Signal Arrow: a portmanteau of Signal_DADA and Underarrow. Signal_DADA, headed by Shota Hirama, has long been a champion of wild, sonic experimentation. Tracks from Hirama can last up to 17 minutes and comprise chaotic patchworks of glitches and tidbit samples. Underarrow, headed by Yu Miyashita, has a knack for evoking feelings of loss and isolation through whirling hurricanes of noise. Appropriate then, that both Hirama and Miyashita should work together. Since they are, in some sense, two sides of the same coin.

Their latest release, Under / Dada, features a live recording of a dual jam session. As one would expect from these two, the album is an unceasing onslaught. From the first to the last second, Signal Arrow engineer and digitalise sound out of any discernible shape. Nothing is left untouched. Frequencies spike out with mechanical precision and swirl around the stereo-field at aerodynamic speeds. But beneath the coats of post-production, there also lays a tender core. Soft 8-bit synthesizers bleed through the chaos, giving colour and humanity to an otherwise mechanical edifice. At the album’s climax, a wash of strings ebb and flow like an ineffable ghost in a machine.

Although Signal Arrow makes no overt political statements, they provide a procedure for making them. By taking pieces of immediate reality and pasting them together, this music ruptures one’s grasp of the world. Samples, found-sounds and assemblage paint for us a picture of hyperactive fragmentation and information overload. In this sense, the album may be an analysis of current cultural trends. It tells us something of how the world is or may be soon. Richard Huelsenbeck once described Dada as representative of “all the sensational screams and fevers of its reckless everyday psyche.” Hannah Höch’s Dada collages indeed fit this description, depicting Berlin at its most bustling and lively. Similarly, Signal Arrow recapitulates the Internet-age as a time of absurd complexity. In this sense, these algorithmic cut-ups of sound give us a way of understanding our present situation. Strengthening the link between art and the world in all its brutal reality.

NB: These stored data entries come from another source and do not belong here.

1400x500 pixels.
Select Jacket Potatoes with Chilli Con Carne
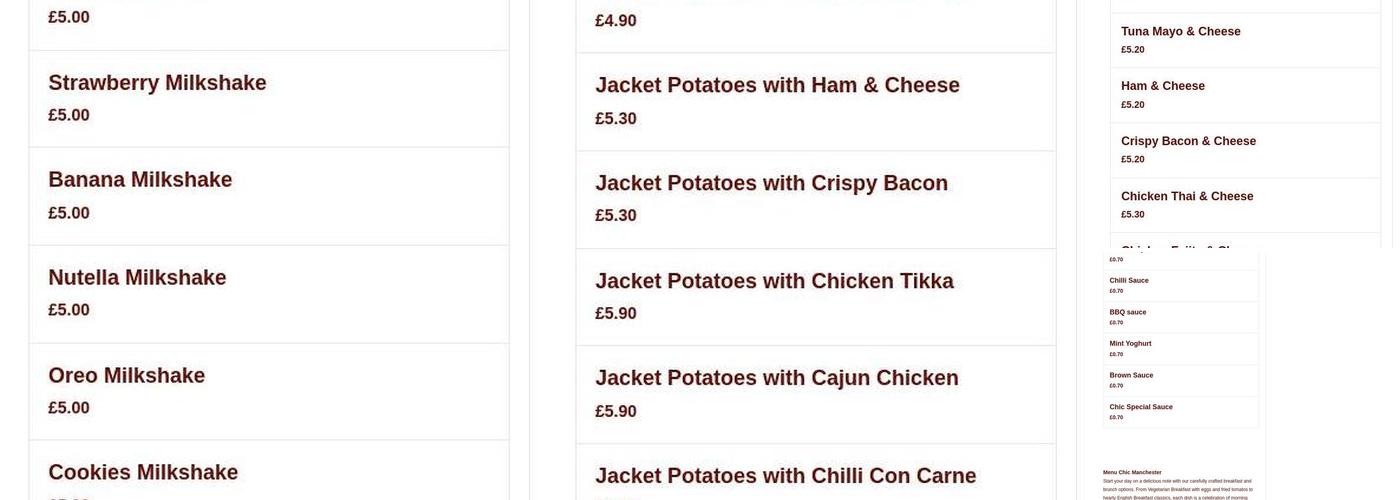[785, 476]
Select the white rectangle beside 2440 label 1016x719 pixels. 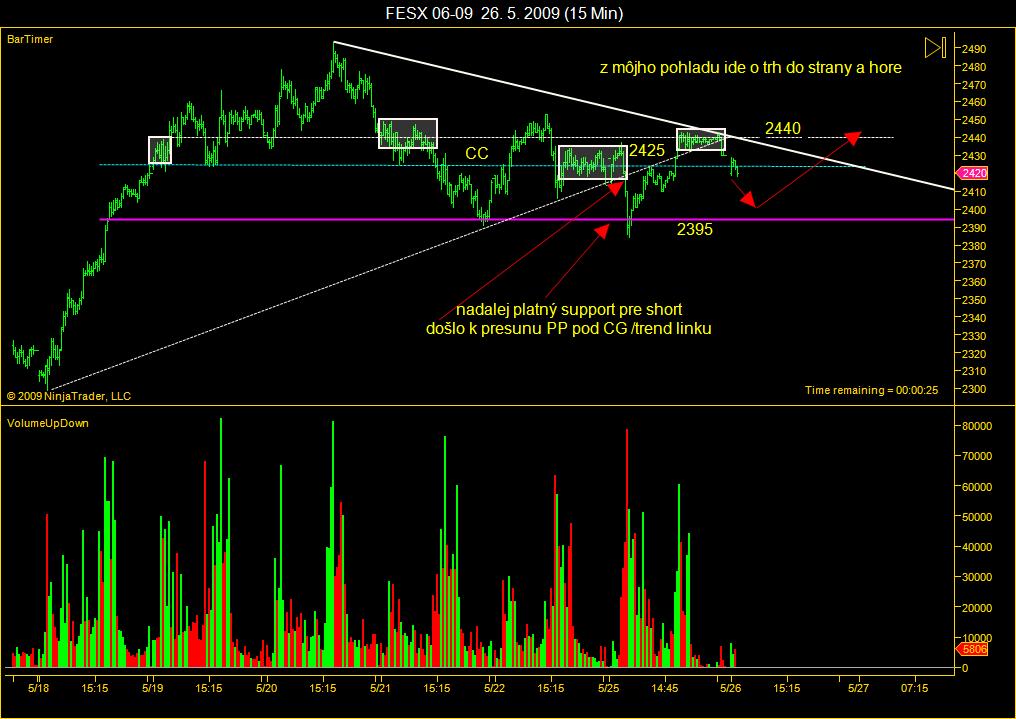(x=701, y=140)
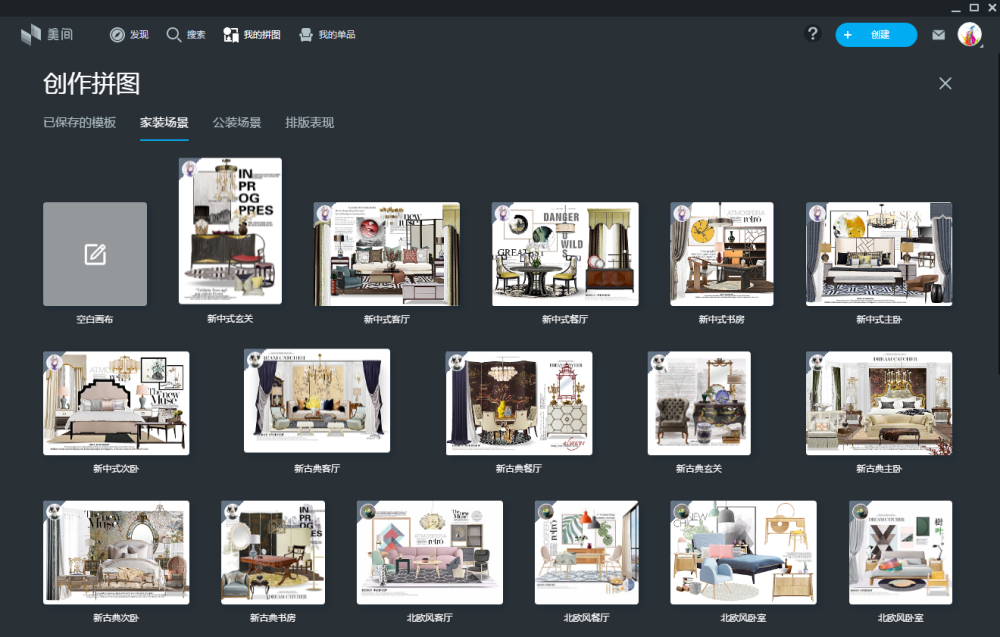Image resolution: width=1000 pixels, height=637 pixels.
Task: Choose the 空白画布 blank canvas tile
Action: coord(95,254)
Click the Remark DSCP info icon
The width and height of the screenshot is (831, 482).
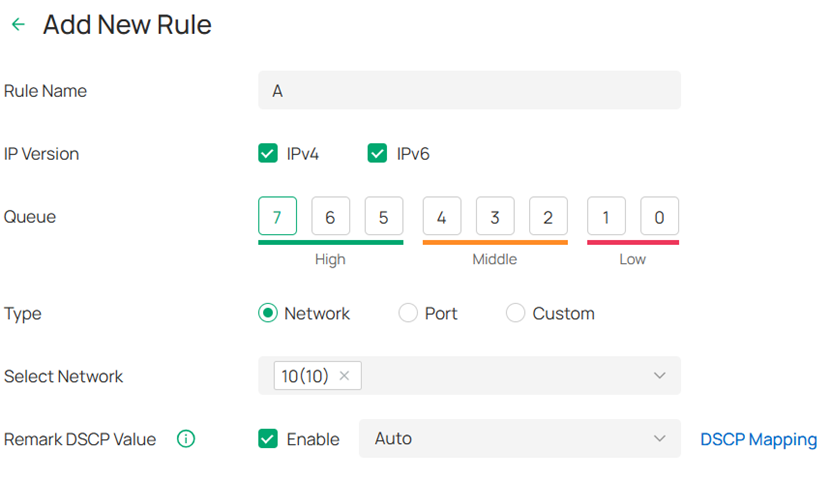tap(185, 439)
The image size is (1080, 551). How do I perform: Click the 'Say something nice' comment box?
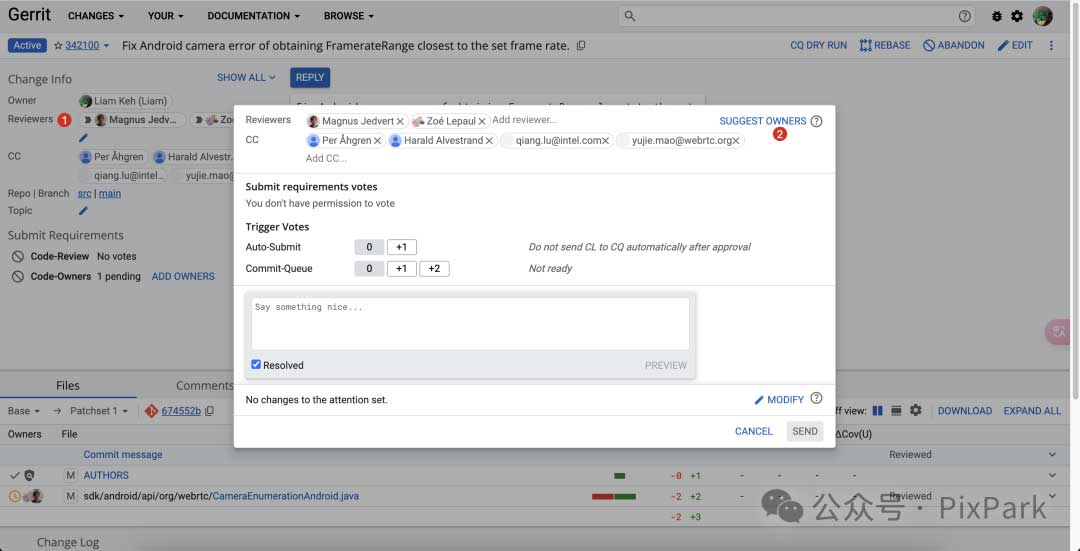point(470,323)

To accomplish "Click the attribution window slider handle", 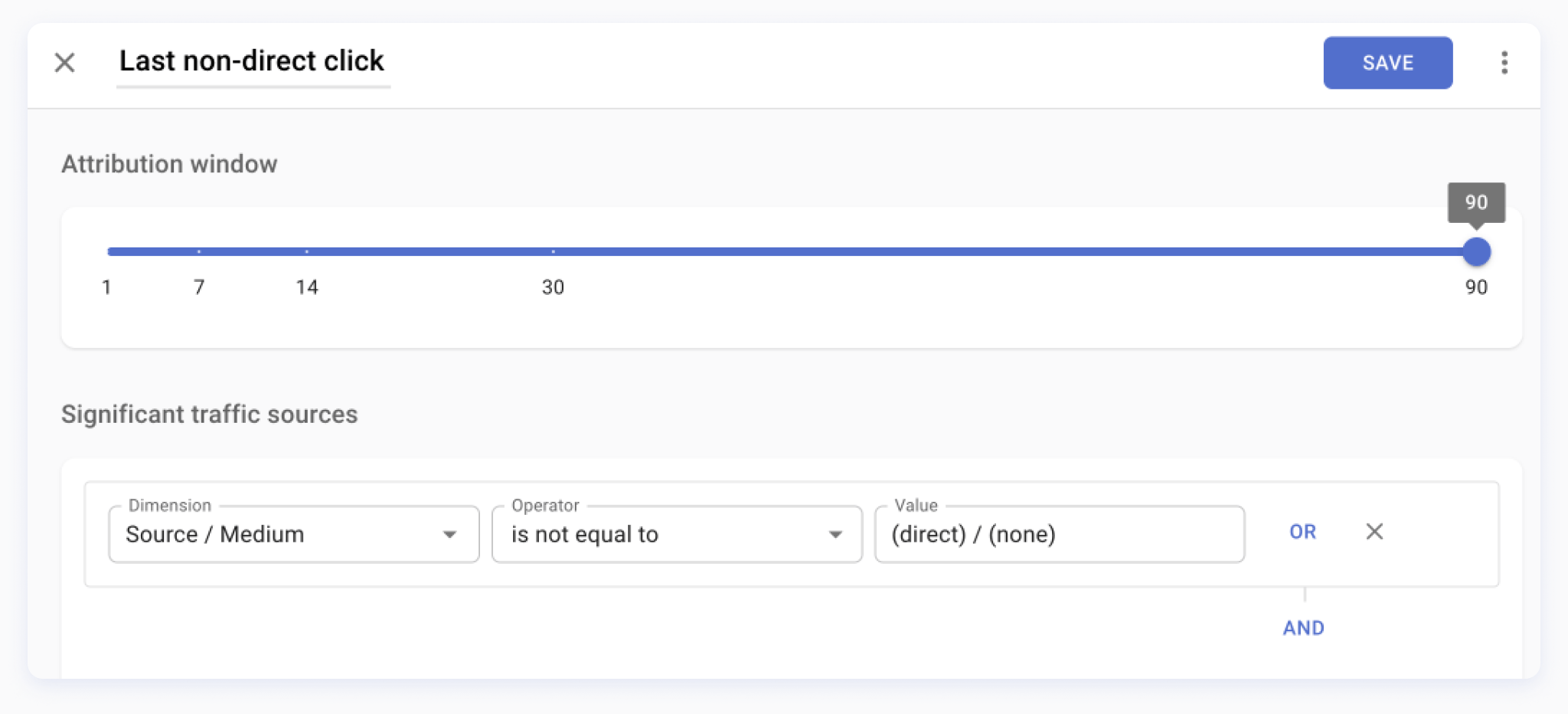I will (1476, 251).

How then, might we categorise this music? Both Hirama and Miyashita have rejected the term Japanoise to describe their music. For one thing, Hirama and Miyashita have been ‘unstuck’ from one geographical location in particular. Hirama was born in New York and lived in the US for 12 years, but has Japanese ancestry and has lived in Tokyo for almost 20. Miyashita, too, has lived in both Japan and the UK. Speaking in an interview with Stray Landings, Hirama spoke of this cultural accumulation. “We are mutants”, he wrote, “but we are also noise musicians”. Even if Signal Arrow takes some cue from their Japanoise predecessors, to regard it as just a reaction an old hat genre would be to ghettoise something much more exciting."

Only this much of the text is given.